At a time when India was still under the British Rule; when very few Indian women were privileged enough to receive education, let alone employment; a time when India’s struggle for freedom was at its peak and the entire nation was experiencing a political turmoil, Homai Vyarawalla, a young and enthusiastic girl from a poor Parsi family, began her career as a photojournalist. Little had she imagined that her years of hard work would someday become the chronicles of Indian history! In 1942 Vyarawalla moved to Delhi to join the British Information Services.

There she photographed a significant meeting when Congress members voted for the partition of India.
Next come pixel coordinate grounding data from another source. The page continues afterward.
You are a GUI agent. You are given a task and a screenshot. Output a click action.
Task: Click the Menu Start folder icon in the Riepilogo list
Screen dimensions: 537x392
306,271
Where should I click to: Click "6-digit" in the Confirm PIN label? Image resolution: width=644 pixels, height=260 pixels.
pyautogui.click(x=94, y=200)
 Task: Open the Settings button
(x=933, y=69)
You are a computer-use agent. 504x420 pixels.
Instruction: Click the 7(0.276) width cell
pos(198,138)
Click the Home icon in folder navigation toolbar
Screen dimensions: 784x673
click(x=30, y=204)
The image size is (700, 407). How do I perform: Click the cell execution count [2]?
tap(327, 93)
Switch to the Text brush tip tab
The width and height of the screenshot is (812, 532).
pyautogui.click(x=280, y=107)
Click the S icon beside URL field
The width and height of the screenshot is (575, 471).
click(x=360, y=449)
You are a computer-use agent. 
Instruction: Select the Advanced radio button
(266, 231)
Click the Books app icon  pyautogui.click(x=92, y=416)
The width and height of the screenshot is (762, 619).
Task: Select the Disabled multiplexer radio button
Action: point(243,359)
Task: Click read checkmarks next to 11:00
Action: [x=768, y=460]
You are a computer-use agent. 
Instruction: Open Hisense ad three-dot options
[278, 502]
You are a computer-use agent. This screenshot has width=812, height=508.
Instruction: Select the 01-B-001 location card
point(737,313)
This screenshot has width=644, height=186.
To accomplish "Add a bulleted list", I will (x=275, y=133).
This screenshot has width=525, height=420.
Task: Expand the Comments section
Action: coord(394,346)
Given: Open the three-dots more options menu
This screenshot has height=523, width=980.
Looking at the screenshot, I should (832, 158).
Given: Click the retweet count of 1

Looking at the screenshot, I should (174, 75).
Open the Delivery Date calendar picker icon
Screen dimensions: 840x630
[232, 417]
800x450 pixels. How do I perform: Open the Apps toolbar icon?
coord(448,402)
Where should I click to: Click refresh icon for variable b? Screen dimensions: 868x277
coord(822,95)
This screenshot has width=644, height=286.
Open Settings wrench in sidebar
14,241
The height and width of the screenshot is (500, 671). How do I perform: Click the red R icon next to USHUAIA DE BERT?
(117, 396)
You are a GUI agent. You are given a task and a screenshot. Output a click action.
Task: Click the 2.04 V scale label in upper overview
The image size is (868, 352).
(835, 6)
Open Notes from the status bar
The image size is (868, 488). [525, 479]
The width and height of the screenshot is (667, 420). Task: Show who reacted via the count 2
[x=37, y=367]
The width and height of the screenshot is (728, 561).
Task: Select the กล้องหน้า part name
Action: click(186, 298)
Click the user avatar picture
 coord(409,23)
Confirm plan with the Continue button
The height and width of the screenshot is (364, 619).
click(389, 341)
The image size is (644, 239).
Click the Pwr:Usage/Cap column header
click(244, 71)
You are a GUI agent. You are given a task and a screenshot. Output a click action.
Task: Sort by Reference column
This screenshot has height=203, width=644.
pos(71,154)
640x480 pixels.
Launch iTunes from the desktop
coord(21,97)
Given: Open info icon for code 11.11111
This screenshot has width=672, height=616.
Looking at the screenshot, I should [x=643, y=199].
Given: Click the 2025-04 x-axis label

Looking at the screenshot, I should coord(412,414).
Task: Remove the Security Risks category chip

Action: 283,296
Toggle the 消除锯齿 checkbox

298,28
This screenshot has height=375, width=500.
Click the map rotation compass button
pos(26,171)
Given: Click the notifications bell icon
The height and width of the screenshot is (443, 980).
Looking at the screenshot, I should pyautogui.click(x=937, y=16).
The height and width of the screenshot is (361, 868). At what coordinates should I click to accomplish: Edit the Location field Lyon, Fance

Vyarawalla also documented the rituals of Independence, the building of dams and steel plants and the state visits of the most famous names in 20th-century history, including Mohammed Reza Shah Pahlavi, Martin Luther King, Jr., Ho Chi Minh, Marshall Tito and Russian leaders Brezhnev and Khruschev. In 1982, her son shifted to Vadodara and Homai shifted with him.

Tragically, within a few years, her son was diagnosed with cancer and he passed away in 1989. Homai then bought her present house where she has been living ever since. “I have one or two friends in this neighbourhood and I know a few persons in the Parsi community here. My life is very isolated, but I like it this way. I am quite used to doing my work myself and I am not dependent on any one and do not want to be a burden on anybody.